YOUR GOAL: Without changing anything, transcribe all of the entries.
::::::
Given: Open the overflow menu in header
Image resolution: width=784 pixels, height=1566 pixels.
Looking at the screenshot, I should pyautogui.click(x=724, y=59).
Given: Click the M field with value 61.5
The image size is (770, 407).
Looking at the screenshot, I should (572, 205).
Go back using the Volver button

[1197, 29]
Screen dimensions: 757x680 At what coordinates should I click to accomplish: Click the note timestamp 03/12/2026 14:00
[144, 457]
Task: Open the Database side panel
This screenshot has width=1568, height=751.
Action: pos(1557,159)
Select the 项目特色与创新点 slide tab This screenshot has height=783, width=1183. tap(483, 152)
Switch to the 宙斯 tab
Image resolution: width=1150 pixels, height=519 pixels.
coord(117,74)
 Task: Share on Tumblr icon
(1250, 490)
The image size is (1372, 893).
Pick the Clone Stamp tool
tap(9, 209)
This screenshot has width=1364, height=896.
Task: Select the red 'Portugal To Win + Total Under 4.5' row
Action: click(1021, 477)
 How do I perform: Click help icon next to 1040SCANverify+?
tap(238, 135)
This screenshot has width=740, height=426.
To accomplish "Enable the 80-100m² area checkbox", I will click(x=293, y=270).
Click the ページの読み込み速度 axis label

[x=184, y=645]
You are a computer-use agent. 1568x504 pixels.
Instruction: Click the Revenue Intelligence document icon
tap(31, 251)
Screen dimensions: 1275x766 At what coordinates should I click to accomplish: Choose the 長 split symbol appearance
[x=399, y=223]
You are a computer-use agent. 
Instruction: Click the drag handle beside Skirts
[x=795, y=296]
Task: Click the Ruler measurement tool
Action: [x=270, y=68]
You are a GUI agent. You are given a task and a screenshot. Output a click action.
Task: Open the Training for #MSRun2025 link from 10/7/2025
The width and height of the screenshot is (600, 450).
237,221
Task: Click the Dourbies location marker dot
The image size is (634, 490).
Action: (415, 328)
::::::
ANSWER SPACE:
Given: Open the overflow menu in header
Image resolution: width=784 pixels, height=1566 pixels.
Looking at the screenshot, I should pyautogui.click(x=724, y=59).
Given: Click the M field with value 61.5
The image size is (770, 407).
Looking at the screenshot, I should (572, 205).
Go back using the Volver button

[1197, 29]
Screen dimensions: 757x680 At what coordinates should I click to accomplish: Click the note timestamp 03/12/2026 14:00
[144, 457]
Task: Open the Database side panel
This screenshot has width=1568, height=751.
Action: pos(1557,159)
Select the 项目特色与创新点 slide tab This screenshot has height=783, width=1183. tap(483, 152)
Switch to the 宙斯 tab
Image resolution: width=1150 pixels, height=519 pixels.
coord(117,74)
 Task: Share on Tumblr icon
(1250, 490)
The image size is (1372, 893).
Pick the Clone Stamp tool
tap(9, 209)
This screenshot has width=1364, height=896.
Task: Select the red 'Portugal To Win + Total Under 4.5' row
Action: click(1021, 477)
 How do I perform: Click help icon next to 1040SCANverify+?
tap(238, 135)
This screenshot has width=740, height=426.
To accomplish "Enable the 80-100m² area checkbox", I will click(x=293, y=270).
Click the ページの読み込み速度 axis label

[x=184, y=645]
You are a computer-use agent. 1568x504 pixels.
Instruction: Click the Revenue Intelligence document icon
tap(31, 251)
Screen dimensions: 1275x766 At what coordinates should I click to accomplish: Choose the 長 split symbol appearance
[x=399, y=223]
You are a computer-use agent. 
Instruction: Click the drag handle beside Skirts
[x=795, y=296]
Task: Click the Ruler measurement tool
Action: [x=270, y=68]
You are a GUI agent. You are given a task and a screenshot. Output a click action.
Task: Open the Training for #MSRun2025 link from 10/7/2025
The width and height of the screenshot is (600, 450).
237,221
Task: Click the Dourbies location marker dot
The image size is (634, 490).
Action: (415, 328)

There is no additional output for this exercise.